By | August 18, 2006

With all the recent security scares, it is important to keep in mind what security is actually doing to keep us safe.

Airportbusiness.com reports here on the details of United flight 923, from London to Washington-Dulles Airport, which was diverted to Boston’s Logan Airport yesterday. Two F-15s were scrambled to escort this plane in.

The cause was a 59-year old woman from Vermont. She apparently had succeeded in getting a screwdriver, a number of lighters, matches, and a bottle of water through security in her carryon bag. She apparently spouted several possibly terrorist-related items before urinating on the floor of the aircraft, after which the captain ordered her restrained.

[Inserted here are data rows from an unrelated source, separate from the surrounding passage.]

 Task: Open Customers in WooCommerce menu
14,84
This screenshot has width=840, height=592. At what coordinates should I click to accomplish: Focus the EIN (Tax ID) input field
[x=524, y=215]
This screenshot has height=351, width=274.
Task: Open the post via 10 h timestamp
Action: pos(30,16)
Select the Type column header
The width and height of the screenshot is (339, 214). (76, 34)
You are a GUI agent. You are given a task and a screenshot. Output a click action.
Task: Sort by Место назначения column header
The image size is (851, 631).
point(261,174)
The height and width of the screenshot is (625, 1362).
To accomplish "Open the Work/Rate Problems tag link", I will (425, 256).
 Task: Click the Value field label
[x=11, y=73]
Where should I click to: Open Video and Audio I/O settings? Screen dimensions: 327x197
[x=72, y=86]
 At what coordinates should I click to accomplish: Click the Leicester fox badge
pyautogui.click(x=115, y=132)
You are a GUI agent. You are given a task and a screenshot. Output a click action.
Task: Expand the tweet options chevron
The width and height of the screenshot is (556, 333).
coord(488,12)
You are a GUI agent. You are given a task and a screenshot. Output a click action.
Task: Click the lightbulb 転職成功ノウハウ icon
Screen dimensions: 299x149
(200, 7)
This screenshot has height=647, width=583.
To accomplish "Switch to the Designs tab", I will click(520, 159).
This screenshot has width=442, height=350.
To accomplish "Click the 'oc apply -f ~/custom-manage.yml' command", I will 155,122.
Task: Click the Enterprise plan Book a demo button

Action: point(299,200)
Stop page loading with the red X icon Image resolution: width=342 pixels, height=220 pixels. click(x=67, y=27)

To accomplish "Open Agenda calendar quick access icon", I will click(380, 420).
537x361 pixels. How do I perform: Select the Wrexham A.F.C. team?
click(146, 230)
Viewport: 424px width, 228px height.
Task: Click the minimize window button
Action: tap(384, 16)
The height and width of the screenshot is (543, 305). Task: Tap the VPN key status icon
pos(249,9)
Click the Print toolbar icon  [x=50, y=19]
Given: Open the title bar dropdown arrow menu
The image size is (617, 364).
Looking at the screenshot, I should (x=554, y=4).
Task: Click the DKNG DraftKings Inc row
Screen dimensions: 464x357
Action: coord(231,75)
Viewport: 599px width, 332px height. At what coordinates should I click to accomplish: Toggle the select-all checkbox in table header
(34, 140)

This is why the Department of Homeland Security will be requiring airlines to give the government passenger lists for all U.S. international flights before takeoff. Currently, airlines submit these lists fifteen minutes after takeoff. Airlines have been reluctant to hand over these lists before because they fear it will cause delays if they have to wait for the names to be screened. This new regulation could be in effect by April.

The TSA has been dispatching bomb-sniffing dogs to airports, as well as preparing to implement new screening technologies. Various airports are participating in pilot programs for these new technologies.

Elsewhere, in Fort Smith, Arkansas, a man was arrested after calling in a bomb threat to keep his wife and children from flying out. The planes were thoroughly searched.

As noted here, an Excel Airways plane was escorted by an Italian F-16 into Brindisi, diverted en route to Hurghada, Egypt from London Gatwick after a threatening note was found on an air sickness bag.
The Houston Chronicle here reports that last week a note scrawled in an airplane bathroom on Jetblue 1263 from Boston to Austin, TX raised a heightened security alert. The note, written in what was assumed Arabic, prompted the entire flight to be questioned. The note turned out to be in Cyrillic and unrelated. Earlier that day, a man was arrested when an X-Ray machine found a semi-automatic handgun at the same airport.

So…there it is. Threatening barf bags, indecipherable graffiti, an irate husbamd, and crazy women from Vermont. We know we are sleeping better at night knowing that the world is safe from them.

Author: Guru

Guru is the Editor of Flight Wisdom and a long time aviation enthusiast.